Si le modèle économique est la distribution gratuite, les problèmes de répartition et d’acheminement seront les mêmes, ceux des coûts de revente disparaitront et les élèves risqueront de ne pas se sentir responsables du bon état des manuels « confiés ». Quel engagement demander alors aux élèves et à leur famille ?

Il reste un cas où plusieurs manuels sont recensés sur une liste. Les problèmes de distribution et d’achat deviennent multiples et posent des problèmes moins solubles encore.

Conclusion

Production locale (avec les difficultés et le temps de mise en page)

Production éditoriale avec charte graphique

La production des manuels pour les pays en voie de développement pose des défis que l’ensemble des participants doit relever. Les premiers ont été analysés lors des épisodes 1 et 2 et ils ne sont pas minces. Le troisième est pire encore, car il mélange des concepteurs (qu’il faut former à ce type de production), des professionnels de l’édition qui doivent respecter les choix des concepteurs, mais qui ont des habitudes de travail non compatibles (ils sont en général les donneurs d’ordre et responsables de la production). Cette collaboration doit être étroite en particulier pour les illustrations qui ne sont pas des suppléments d’âme, mais des éléments supports des apprentissages. C’est le point d’articulation le plus délicat, car il met en tension les rédacteurs (qui ne peuvent perdre du temps à chercher les images, les photos, obtenir les copyrights…), et les producteurs qui ignorent généralement le contexte local du pays pour lequel sont produits les livres, et parfois même dans une langue qu’ils ignorent. Les autres problèmes techniques, l’impression et la mise à disposition relèvent de l’économie du pays et moins des aspects relatifs aux apprentissages, mais ils ont un retentissement sur la disponibilité des manuels pour les élèves et des guides pour les maîtres.

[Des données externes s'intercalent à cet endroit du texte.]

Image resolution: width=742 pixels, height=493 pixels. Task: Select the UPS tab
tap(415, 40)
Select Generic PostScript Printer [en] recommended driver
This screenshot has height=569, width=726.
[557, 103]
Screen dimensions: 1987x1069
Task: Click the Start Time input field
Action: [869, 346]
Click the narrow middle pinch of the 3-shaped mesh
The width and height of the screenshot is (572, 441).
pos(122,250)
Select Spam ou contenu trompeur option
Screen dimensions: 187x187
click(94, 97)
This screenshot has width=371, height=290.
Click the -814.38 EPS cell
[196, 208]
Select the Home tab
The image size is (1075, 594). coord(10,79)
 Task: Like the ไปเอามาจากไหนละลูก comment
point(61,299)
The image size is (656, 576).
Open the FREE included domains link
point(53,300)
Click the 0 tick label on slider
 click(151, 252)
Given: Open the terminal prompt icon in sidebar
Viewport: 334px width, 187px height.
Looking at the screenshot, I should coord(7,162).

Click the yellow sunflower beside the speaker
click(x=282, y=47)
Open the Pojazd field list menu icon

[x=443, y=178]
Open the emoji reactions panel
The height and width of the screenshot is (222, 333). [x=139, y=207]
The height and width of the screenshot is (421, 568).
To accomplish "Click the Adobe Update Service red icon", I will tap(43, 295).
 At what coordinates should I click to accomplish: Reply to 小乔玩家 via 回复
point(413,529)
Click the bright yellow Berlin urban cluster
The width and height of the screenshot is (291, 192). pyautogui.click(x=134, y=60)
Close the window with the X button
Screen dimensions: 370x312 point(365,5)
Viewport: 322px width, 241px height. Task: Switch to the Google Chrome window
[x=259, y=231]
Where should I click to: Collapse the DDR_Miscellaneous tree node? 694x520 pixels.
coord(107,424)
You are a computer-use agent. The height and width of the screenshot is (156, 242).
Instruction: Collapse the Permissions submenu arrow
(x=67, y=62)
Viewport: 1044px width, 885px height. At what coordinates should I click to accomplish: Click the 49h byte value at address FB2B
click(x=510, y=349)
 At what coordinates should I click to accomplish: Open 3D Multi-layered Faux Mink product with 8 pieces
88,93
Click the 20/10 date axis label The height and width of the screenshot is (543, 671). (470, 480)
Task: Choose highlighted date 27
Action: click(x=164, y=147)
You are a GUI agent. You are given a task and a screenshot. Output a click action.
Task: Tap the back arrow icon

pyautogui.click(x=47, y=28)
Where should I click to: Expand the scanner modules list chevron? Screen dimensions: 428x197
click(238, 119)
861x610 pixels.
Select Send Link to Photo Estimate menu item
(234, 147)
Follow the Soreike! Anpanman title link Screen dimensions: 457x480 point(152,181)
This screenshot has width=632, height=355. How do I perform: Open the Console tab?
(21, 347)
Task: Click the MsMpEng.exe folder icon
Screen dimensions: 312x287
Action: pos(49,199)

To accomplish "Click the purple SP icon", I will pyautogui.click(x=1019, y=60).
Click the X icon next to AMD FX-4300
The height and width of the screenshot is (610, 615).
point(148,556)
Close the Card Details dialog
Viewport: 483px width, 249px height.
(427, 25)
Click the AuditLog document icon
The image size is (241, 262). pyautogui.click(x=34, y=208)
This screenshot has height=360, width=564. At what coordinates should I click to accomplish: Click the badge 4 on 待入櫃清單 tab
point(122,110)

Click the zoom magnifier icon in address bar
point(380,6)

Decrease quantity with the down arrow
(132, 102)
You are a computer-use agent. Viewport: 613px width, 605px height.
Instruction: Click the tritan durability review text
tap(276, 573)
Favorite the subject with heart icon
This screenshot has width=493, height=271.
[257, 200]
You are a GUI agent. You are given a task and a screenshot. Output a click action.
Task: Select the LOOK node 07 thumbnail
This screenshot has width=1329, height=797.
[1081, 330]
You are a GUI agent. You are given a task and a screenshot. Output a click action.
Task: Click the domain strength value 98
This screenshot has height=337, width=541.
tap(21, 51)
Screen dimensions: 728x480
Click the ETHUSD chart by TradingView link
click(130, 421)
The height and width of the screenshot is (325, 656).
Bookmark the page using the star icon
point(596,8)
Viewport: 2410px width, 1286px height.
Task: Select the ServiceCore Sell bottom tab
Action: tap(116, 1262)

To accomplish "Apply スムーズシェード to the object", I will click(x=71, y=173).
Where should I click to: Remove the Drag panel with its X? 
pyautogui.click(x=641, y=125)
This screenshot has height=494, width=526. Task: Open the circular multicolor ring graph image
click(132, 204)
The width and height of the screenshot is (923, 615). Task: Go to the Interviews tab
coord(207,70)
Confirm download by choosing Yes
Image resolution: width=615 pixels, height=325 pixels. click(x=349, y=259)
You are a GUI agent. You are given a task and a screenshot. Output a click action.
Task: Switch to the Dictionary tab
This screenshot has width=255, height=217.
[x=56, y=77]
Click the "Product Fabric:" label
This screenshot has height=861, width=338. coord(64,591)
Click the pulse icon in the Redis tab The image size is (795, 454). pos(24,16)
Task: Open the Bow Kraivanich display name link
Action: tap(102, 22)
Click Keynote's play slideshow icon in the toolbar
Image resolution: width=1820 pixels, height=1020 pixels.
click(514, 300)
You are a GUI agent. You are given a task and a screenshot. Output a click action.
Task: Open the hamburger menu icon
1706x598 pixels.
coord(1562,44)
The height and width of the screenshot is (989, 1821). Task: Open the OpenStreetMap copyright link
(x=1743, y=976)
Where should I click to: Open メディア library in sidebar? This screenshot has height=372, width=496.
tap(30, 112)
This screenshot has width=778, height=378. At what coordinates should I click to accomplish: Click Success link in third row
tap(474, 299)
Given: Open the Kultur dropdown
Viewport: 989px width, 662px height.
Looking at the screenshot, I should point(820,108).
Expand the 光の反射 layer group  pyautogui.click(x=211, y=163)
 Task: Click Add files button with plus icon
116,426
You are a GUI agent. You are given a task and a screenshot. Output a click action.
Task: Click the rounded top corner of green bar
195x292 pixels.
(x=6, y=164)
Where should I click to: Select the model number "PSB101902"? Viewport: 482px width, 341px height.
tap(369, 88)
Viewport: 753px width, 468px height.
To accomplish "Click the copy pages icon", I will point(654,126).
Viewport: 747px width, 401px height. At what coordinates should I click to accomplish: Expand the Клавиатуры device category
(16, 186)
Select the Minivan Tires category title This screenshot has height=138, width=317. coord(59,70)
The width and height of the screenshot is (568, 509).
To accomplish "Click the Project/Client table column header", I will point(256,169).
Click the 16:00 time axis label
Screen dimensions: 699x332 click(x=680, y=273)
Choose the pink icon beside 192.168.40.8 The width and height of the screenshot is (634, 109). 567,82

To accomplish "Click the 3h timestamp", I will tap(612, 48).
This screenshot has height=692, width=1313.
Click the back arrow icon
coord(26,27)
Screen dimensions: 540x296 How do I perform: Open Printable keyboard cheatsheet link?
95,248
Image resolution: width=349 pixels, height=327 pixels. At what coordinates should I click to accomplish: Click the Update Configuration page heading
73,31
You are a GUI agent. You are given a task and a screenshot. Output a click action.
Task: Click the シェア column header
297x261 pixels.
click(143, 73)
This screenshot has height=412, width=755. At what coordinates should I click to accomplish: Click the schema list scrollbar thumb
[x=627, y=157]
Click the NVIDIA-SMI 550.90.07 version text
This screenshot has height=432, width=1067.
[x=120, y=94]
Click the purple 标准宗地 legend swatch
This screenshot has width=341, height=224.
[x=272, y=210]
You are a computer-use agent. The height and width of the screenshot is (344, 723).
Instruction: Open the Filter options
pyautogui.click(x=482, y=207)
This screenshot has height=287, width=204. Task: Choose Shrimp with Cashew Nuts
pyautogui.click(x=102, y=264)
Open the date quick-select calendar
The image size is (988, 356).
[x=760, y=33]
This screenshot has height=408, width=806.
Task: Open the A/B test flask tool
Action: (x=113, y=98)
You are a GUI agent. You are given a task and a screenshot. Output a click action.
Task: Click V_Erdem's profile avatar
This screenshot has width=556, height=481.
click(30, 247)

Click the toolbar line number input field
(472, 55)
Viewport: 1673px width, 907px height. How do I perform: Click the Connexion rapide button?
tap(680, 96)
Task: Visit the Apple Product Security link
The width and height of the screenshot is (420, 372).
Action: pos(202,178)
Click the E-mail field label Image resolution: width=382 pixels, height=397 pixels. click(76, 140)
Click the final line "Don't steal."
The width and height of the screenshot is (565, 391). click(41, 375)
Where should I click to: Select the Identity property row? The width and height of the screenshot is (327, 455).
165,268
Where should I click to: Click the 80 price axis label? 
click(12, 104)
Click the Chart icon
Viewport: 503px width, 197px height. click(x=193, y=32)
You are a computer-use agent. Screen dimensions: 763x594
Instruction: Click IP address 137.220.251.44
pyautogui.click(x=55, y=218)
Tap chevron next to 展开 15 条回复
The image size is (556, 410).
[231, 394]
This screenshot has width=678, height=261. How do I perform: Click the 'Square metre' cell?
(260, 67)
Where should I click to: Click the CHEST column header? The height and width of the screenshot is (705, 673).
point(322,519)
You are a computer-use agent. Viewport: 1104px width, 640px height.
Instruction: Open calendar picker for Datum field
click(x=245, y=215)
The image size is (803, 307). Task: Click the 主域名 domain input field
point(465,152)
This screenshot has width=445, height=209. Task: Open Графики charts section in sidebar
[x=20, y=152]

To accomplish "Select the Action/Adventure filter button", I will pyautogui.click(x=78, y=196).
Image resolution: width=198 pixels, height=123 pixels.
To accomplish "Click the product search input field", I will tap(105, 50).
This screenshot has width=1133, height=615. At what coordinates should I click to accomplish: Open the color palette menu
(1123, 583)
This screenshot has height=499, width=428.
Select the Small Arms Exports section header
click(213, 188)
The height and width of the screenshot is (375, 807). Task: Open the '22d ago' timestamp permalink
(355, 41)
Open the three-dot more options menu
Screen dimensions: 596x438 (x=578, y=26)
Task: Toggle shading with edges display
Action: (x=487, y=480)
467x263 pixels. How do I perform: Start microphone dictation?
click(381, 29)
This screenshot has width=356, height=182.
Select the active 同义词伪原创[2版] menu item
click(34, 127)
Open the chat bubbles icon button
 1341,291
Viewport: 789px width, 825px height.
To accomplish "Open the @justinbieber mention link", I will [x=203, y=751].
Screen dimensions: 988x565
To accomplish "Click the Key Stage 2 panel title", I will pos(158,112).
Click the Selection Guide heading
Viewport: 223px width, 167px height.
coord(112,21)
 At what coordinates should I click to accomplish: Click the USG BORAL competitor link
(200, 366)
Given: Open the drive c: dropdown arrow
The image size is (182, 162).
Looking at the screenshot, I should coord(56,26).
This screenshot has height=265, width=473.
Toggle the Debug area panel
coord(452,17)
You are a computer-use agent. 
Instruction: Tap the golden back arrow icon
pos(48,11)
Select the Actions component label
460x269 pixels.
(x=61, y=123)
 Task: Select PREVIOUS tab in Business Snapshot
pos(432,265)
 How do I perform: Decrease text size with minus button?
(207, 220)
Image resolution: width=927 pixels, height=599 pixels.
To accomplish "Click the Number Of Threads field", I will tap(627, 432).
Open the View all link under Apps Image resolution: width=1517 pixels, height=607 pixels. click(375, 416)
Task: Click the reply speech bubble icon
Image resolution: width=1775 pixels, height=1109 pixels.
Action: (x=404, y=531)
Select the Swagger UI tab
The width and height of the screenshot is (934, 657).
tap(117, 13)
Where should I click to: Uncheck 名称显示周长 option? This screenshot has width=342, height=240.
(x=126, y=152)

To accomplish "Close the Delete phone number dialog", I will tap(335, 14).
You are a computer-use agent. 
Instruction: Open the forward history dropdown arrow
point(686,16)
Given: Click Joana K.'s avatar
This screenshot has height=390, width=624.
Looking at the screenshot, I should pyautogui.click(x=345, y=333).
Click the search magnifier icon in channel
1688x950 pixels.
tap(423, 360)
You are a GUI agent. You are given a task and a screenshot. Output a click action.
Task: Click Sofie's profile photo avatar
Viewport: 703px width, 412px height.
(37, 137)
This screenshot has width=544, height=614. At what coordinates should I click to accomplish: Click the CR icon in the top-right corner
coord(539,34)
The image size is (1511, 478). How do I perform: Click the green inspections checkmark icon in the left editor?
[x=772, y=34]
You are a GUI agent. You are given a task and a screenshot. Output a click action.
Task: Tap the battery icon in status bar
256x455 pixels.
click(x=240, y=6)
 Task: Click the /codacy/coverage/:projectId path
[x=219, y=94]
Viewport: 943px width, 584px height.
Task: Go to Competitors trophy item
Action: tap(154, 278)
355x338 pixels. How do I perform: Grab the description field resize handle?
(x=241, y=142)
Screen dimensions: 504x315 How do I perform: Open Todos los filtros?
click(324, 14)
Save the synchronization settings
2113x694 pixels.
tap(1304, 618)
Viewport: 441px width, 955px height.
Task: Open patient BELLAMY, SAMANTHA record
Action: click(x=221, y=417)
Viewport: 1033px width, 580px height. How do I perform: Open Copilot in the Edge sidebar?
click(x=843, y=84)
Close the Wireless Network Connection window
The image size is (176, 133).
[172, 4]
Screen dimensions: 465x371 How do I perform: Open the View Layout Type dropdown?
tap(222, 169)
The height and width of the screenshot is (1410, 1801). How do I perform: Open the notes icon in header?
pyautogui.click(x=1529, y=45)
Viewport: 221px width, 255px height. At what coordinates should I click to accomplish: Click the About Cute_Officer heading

Pierre-Yves VICENS, mars 2022

[1] Ce type d’ouvrage est encore hors de portée de la majorité des élèves du tiers monde en raison des coûts (électricité, tablette ou ordinateur ou tableau blanc numérique). Nous l’exclurons donc de notre analyse.

[2] Ce peut être une discipline (mathématiques), un domaine (langue et culture ; sciences humaines), un champ de plusieurs disciplines (artistiques) en vue de développer la sensibilité par exemple.

[3] À l’issue de ces productions (comprenant des essais en classe), il peut être s’avérer nécessaire d’adapter le curriculum en sorte qu’il corresponde à la réalité du terrain. Sinon, il risque s’être trop éloigné de ce qui est réalisable, tant du point de vue des apprentissages des élèves que des pratiques des maîtres (une zone proximale).

[4] La limite peut être le dogmatisme et le véhicule politique (en histoire et en culture par exemple)

[5] Dans le droit français par exemple, l’auteur d’une œuvre de l’esprit jouit sur cette œuvre, du seul fait de sa création, d’un droit de propriété incorporelle exclusif et opposable à tous. Ce droit comporte des attributs d’ordre intellectuel et moral ainsi que des attributs d’ordre patrimonial.

[6] En France, la loi indique que le droit d’auteur s’acquiert sans formalité du fait même de la création de l’œuvre.

[7] Quelle que soit l’origine de ces experts, ils doivent avoir une claire conscience des établissements scolaires, des enseignants et des élèves. Ce qui implique un temps d’analyse de classes.

[8] L’âge des futurs doctorants est une dimension non négligeable pour que l’investissement humain et financier ne soit pas à court terme.